Re: Welcome to Purgatory - Population: 1

Posted: Sat Feb 27, 2010 3:19 pm
by Teratogen
Alsiony wrote:But what if it could be recognised that this might be a good thing in the end?
What if? I'm sure anyone who has been following this narrative that goes nowhere can recognize it as such, but I'm having quite a difficult time of it. I'm sure most would also say that I'm not really having a difficult time, in fact I might be seeing the light through the cracks after all, but I've never been one to give myself enough credit, and would obviously rather stand here and fight tooth and nail for the pride of my self-pity.
Alsiony wrote:Would it be worse if it dragged out for even longer with her slowly shutting and locking the door in your face instead?

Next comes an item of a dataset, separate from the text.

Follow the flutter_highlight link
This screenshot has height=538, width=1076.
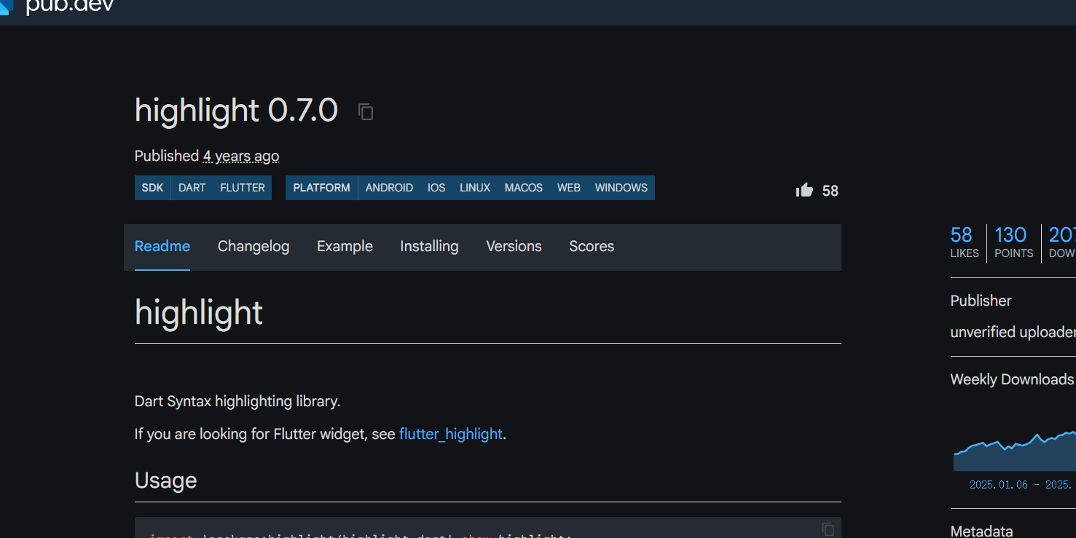pos(450,434)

Perhaps, but which is the lesser of two evils? You can't really pick and say "I'd rather have this horrible thing happen to me as opposed to the other." At least if it happened gradually I'd have an opportunity to put my foot in the door to stop it at some point and attempt to re-open it.
Alsiony wrote:If you can accept the outcome- then you must therefore be able to say - hand on heart - that despite the negative things, you wouldn't turn back time and erase it from your life.
I seriously regret how I handled it. If I had been a hell of a lot more attune to the circumstances and relaxed my eager curiosity, among many other things, I am positive it wouldn't have turned out this way. In the end I can only blame myself for being overbearing and not figuring out a better way to attempt to talk to her.